▶ _What you should do_:
Find the line containing "The image size is (1200, 717).", then print it and each following line through the end of the records, exactly and with nothing added; leave out any pictures.

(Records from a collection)
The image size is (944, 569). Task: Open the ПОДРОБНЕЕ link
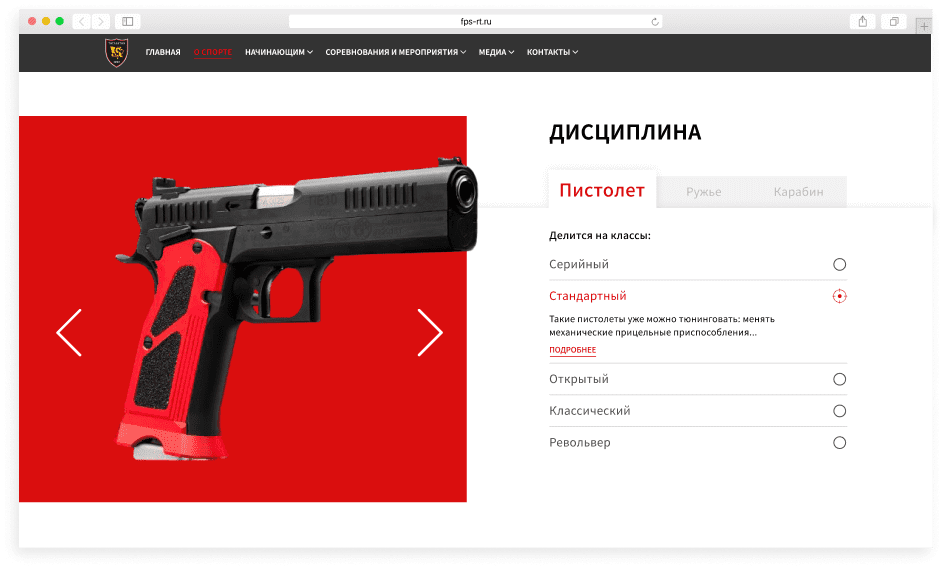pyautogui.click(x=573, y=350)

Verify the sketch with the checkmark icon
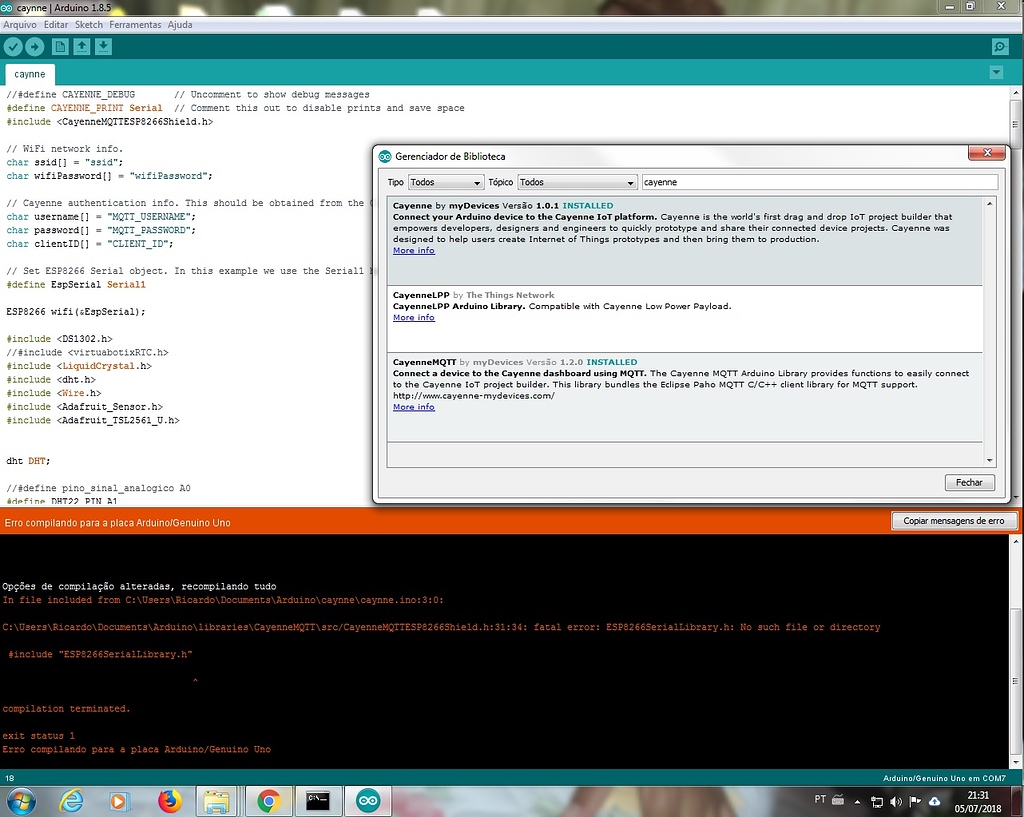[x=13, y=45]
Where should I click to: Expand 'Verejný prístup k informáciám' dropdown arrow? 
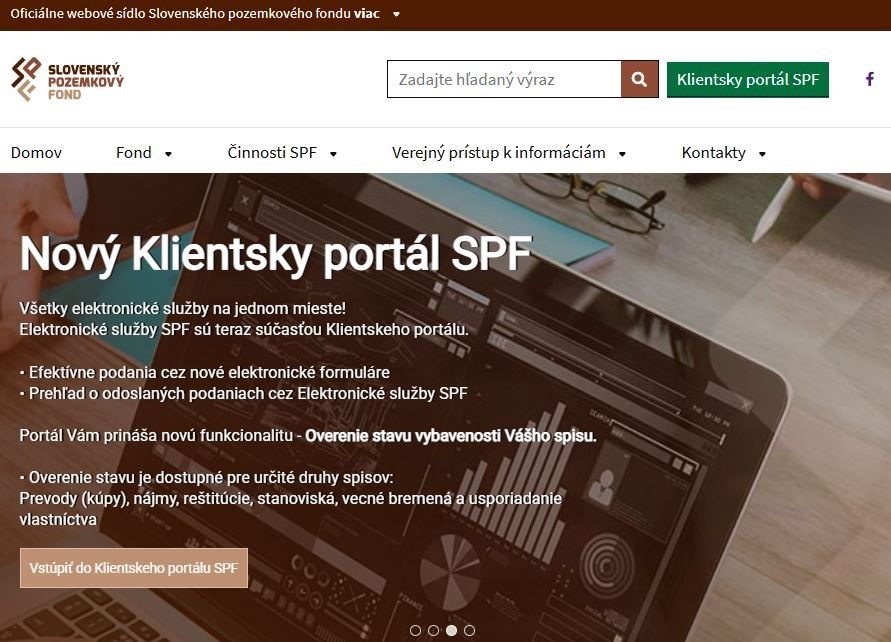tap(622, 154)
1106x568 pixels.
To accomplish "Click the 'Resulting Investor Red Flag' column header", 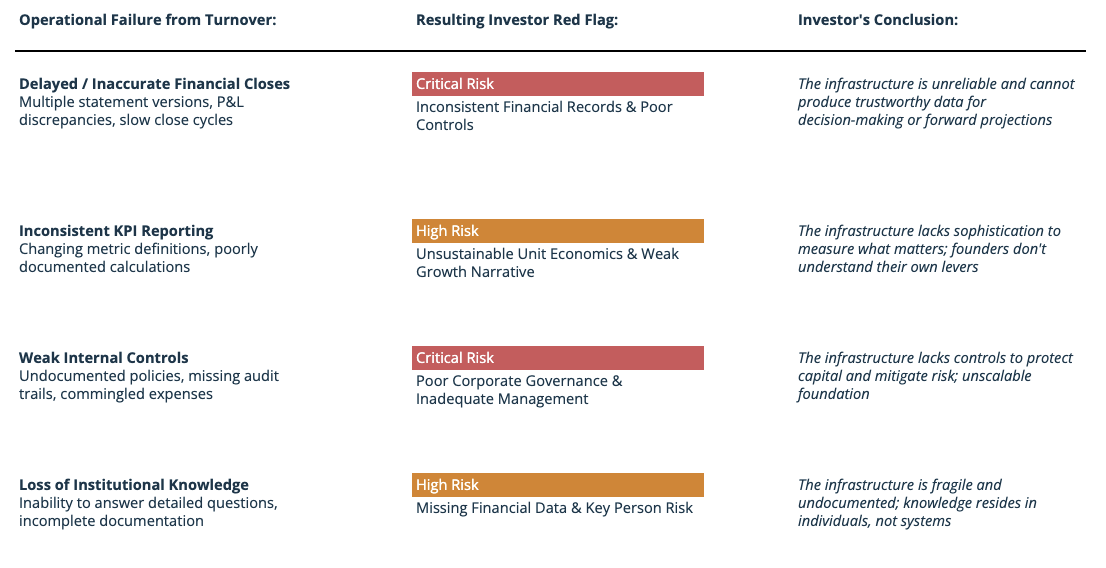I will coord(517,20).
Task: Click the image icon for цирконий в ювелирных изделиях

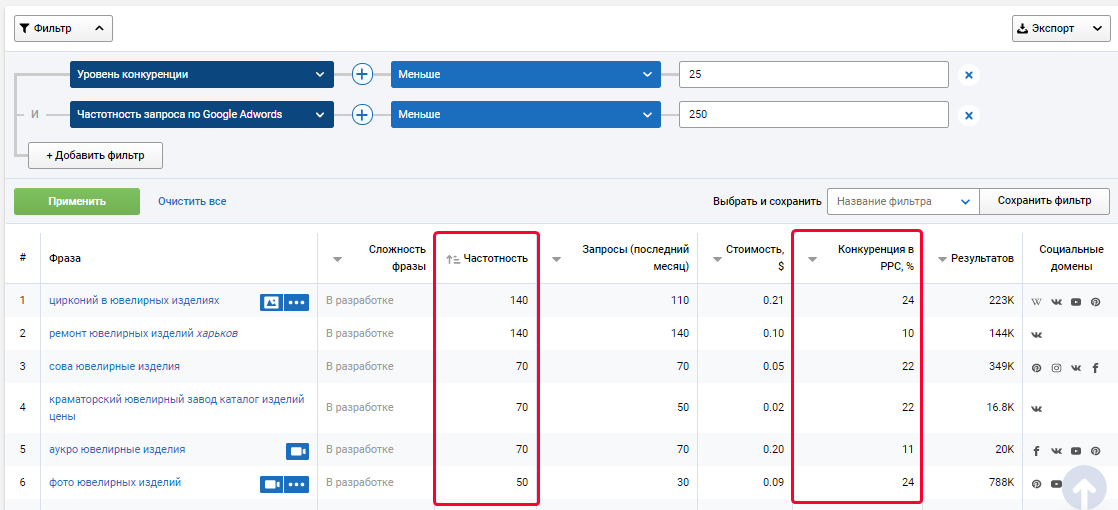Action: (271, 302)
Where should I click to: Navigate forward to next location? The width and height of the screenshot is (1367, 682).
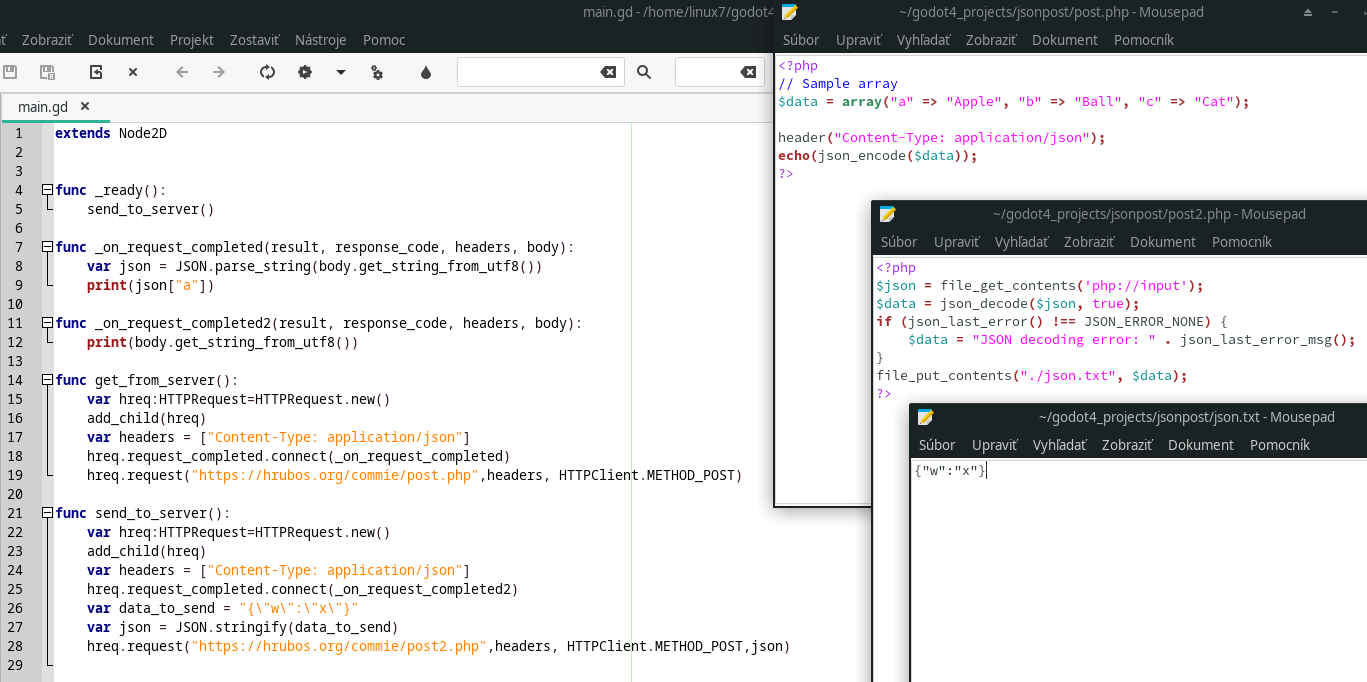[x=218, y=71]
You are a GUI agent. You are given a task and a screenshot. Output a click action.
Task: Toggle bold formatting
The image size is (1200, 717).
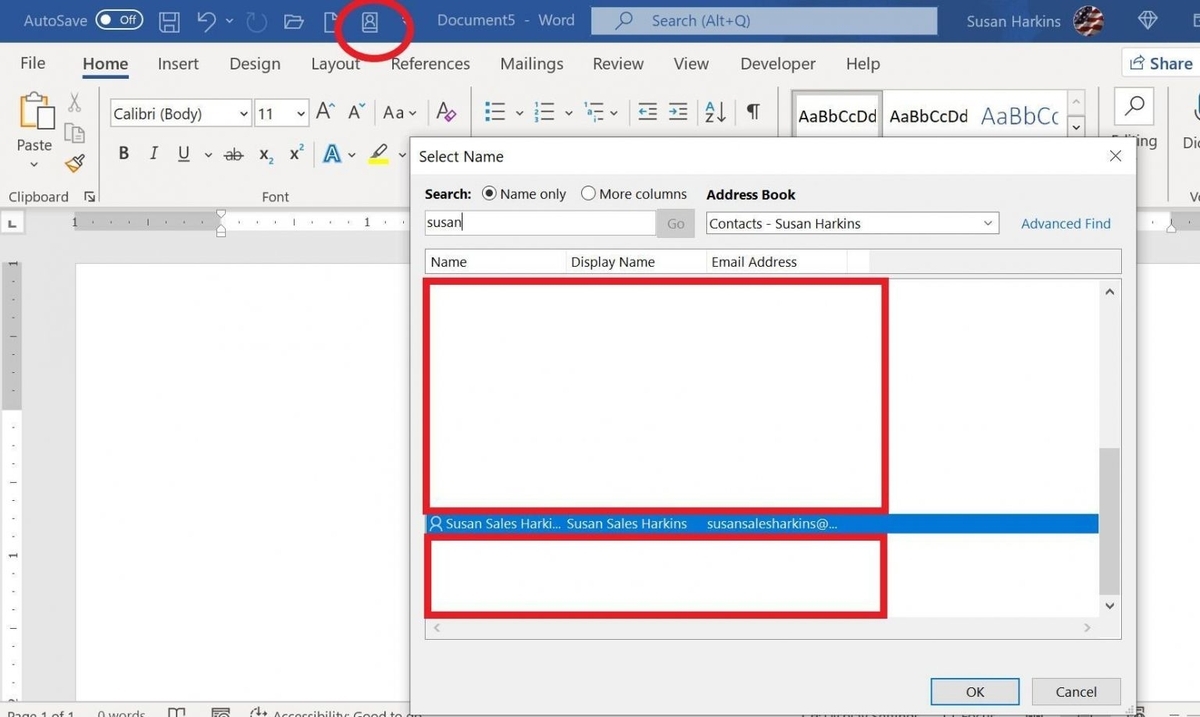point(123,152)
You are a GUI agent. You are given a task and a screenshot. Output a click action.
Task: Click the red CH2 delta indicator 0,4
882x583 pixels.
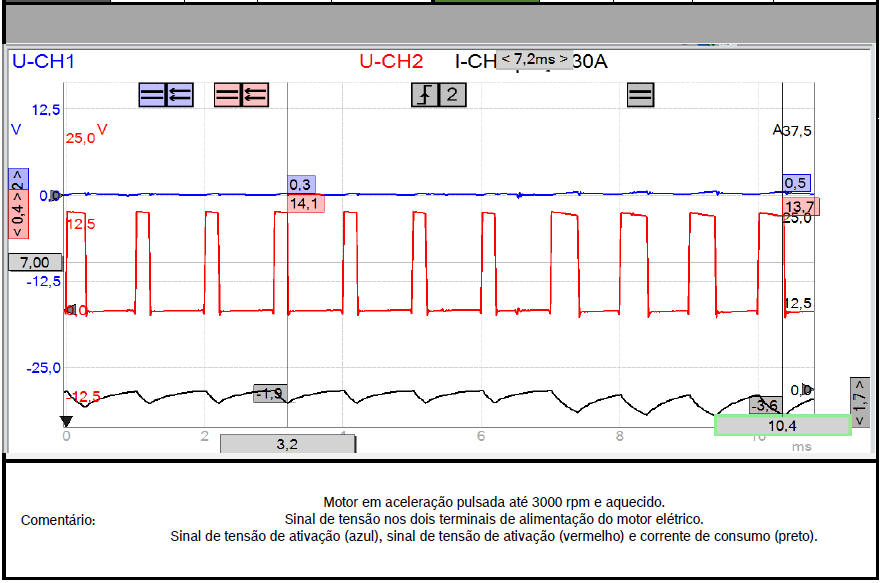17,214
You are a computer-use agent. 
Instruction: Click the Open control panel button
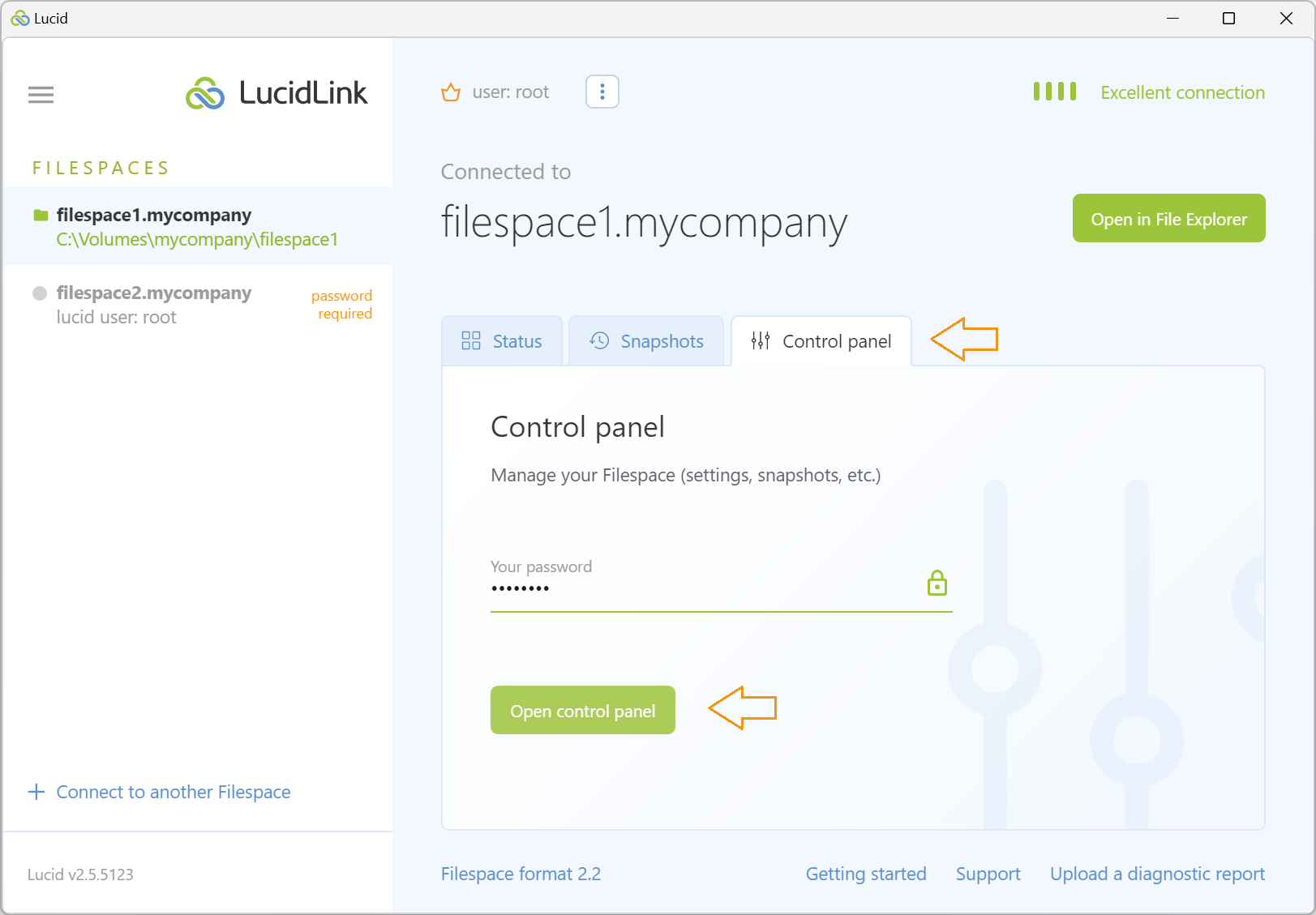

▶ _Response area_:
The image size is (1200, 717).
point(123,152)
You are a GUI agent. You are given a task and a screenshot. Output a click action.
Task: Click the red CH2 delta indicator 0,4
882x583 pixels.
17,214
You are a computer-use agent. 
Instruction: Click the Open control panel button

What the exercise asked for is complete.